On Thu, Feb 24, 2022 at 5:44 PM Jonas Hahnfeld <hahnjo@hahnjo.de> wrote:

> I will not reply to most of your message; I suspect that your
> experience comes from a corporate environment where people are paid
> full time to work on software.


It does, yes.


> In my opinion, many of the points are
> simply not relevant in a relatively small community of volunteers, for
> example the release frequency (which is already quite high for an open
> source project I would say). Same for testing, in particular all
> possible combinations of dependencies.
>

Forgive me Jonas, I don't follow. It seems to me any means to improve
the quality of the software development process would be fair game, no?
A better process means all the folks involved maximize the ratio of effort
into the project to results coming out into the hands of users, I don't
understand why this would be undesirable to any community of engineers
no matter whether they write this code because it's their job or their
passion after hours. If anything, I'd think the folks that do it after
hours
would be the most interested in focusing on the fun side and not on the
"fix the boring bugs and regressions" side, no?

> The one thing I want to get straight are the comments about Guile 3.0
> because that claim keeps coming up:
>
> Am Donnerstag, dem 24.02.2022 um 09:13 +0100 schrieb Luca Fascione:
> > [...] 3.0.x [...] seems to be benchmarking with speeds comparable to
> the 1.8.x line
>
> It's important to differentiate between their benchmarks and the real-
> world impact on a complex project like LilyPond. There have been
> preliminary tests and they indicate that it's still a lot slower than
> Guile 1.8 without bytecode. Whether it will be faster than Guile 2.2
> for our use-cases afterwards, I don't know.
>

I see. Cool, I wasn't aware. Great to hear it's already been tested, I
just said
because nobody was talking about it, and HanWen asked folks about the
perspective of the Guile engineers for upcoming evolutions.
Seems pretty clear from a casual browse of their page that they don't
intend to work on 2.2 any longer, and that their efforts are on 3.x now.
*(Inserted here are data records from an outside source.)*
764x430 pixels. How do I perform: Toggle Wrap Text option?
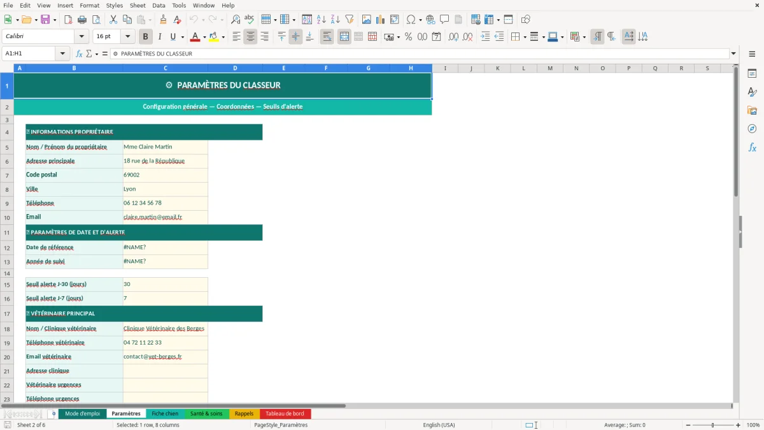[x=327, y=37]
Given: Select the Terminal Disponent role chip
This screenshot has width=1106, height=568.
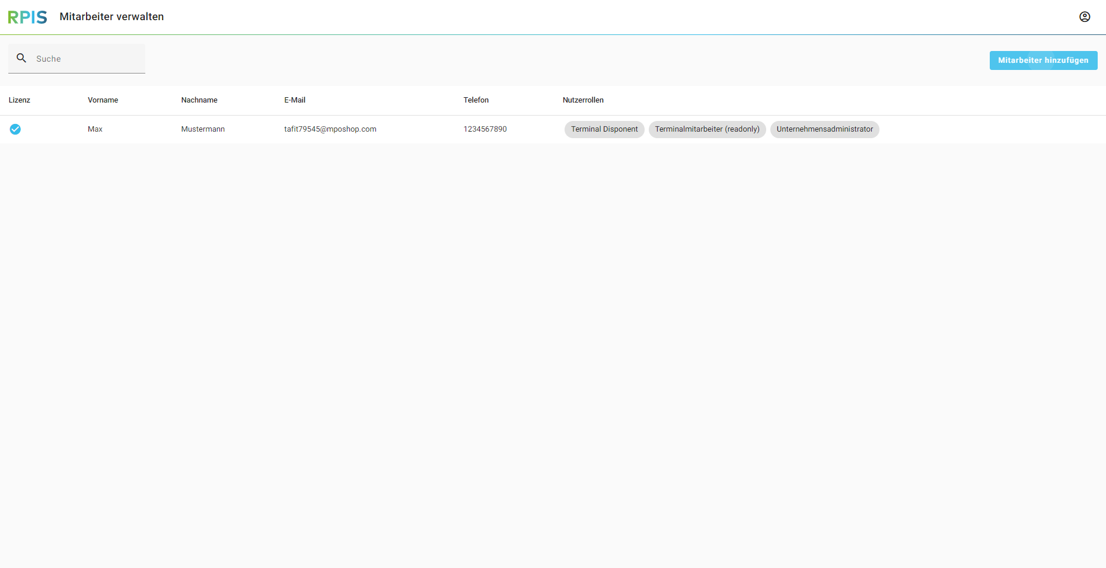Looking at the screenshot, I should (604, 129).
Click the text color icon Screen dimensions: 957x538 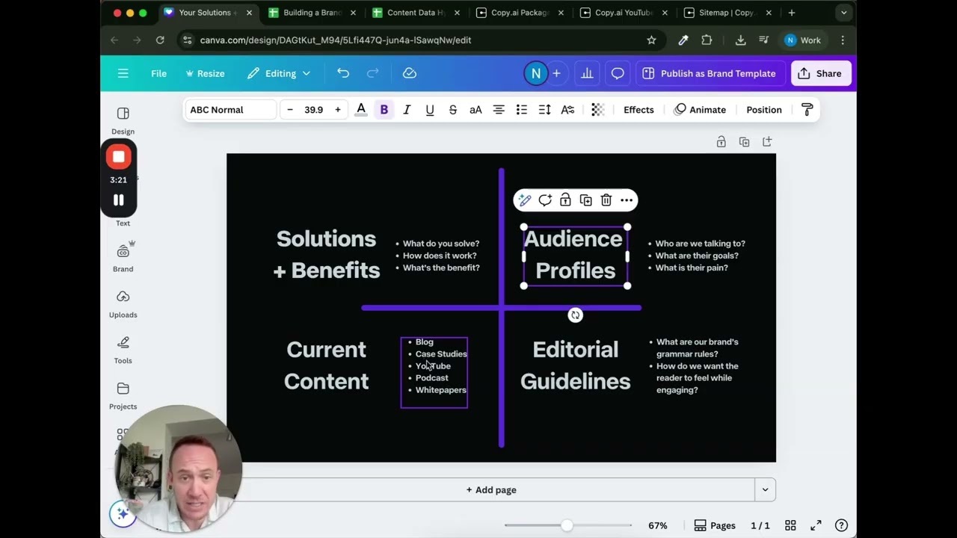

> > Given the switch to 2.2 hasn't happened yet, and as I am reading
> > through these emails, it has been a long process, wouldn't moving to
> > 3.0 instead be a better way to capitalize on the effort and push out
> > the next round of this level of pain to a later date?
>
> The question is, would this make things better? Jumping across even
> more versions certainly doesn't promise to be an easier transition.
>

I guess I was looking at it from the opposite end: imagine it makes _this_
transition
a little harder, but then postpones the next one (which will inevitably
come) by several years.
Wouldn't this be an interesting deal for your users? (and engineers, of
course)

I guess I'm saying: say that in 2025 you'll have to go to Guile 3 anyways
(maybe because 2.2.x goes
unsupported or whatever reason). What tells us that change will be easier
than this?
On the other hand, if you were to adopt 3 today, you can gradually upgrade
it as you go and try and stay on the 3.x train
(maybe you do a tick/tock thing where you pull guile up every other version
bump, as a random example).
Or anyways be on a supported runtime for a few years longer.

Now of course, if instead of this being a "little" harder, it is in fact a
"lot" harder, none of what I'm saying makes any sense.
I don't know the specifics, but I know the pattern can reduce effort  and
improve the "fun" to "drudge" ratios, when the conditions are right.